Food-to-Food Fortification of Ready-to-Eat Cereal-Based Porridges: A Potential Sustainable Food-Based Strategy to Improve Bioavailable Iron and Zinc in Plant-Based Diets

Abstract

Abstract Objectives Iron and zinc deficiencies are prevalent in Africa, including urban populations, often due to monotonous plant-based diets low in bioavailable minerals. Food-to-food fortification (FtFF) is an emerging tool in the fight against mineral deficiencies. However, due to rapid urbanisation in Africa, demand for ready-to-eat (RTE) staple foods is increasing. This study investigated whether FtFF with plant foods rich in minerals (moringa leaves) and their bioavailability enhancers, organic acids (baobab fruit) and β-carotene (mango, papaya) at 2.5–14.9 g/100 g porridge with micronutrient premix (MP) can improve iron and zinc bioaccessibilities in extrusion-cooked wholegrain pearl millet-based porridges. Methods Three extrusion-cooked pearl millet-based porridges were formulated: 1) Pearl millet + carrot + mango + baobab + moringa; 2) Pearl millet + carrot + papaya + baobab; 3) Pearl millet + carrot + papaya + baobab + MP (iron (2.1 mg) zinc (1.65 mg), vitamin A (840 IU)). Raw pearl millet served as the control. Porridge mineral, phytate and total phenolics contents were determined. In vitro equilibrium dialysability assay was performed to predict mineral bioavailability. Results The RTE FtFF-porridges had higher bioaccessible iron than pearl millet (p < 0.05), in terms of percentage and amount, by up to 23-fold. However, the porridges were unnaturally high in iron due to contamination from the extruder cooker parts. FtFF with combinations of carrot, papaya, baobab plus MP or with carrot, mango, baobab plus moringa leaves increased bioaccessible zinc (p < 0.05), in terms of percentage and amount, by up to 4-fold, with the porridge containing MP enhancing iron and zinc bioaccessibility the most.
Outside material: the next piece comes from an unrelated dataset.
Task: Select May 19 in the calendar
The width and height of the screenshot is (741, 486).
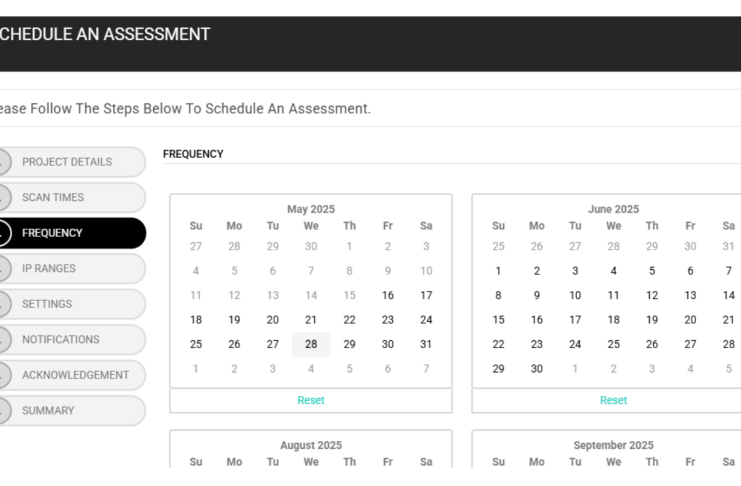Action: pos(234,320)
The organic acids and β-carotene contents plus the low pH (3.0–5.2) of the food fortificants likely enhanced the solubility of the contaminating iron and the intrinsic iron and zinc in the porridges. Extrusion cooking reduced the porridges’ phytate contents, by 35–50%, hence, likely contributed to the increased mineral bioaccessibilities. Conclusions Thus, such ready-to-eat food-to-food fortified wholegrain cereal-based porridges may be a sustainable food-based strategy to improve bioavailable iron and zinc in the diet of at-risk urban populations in Africa. Funding Sources USAID, South Africa National Research Foundation/TWAS.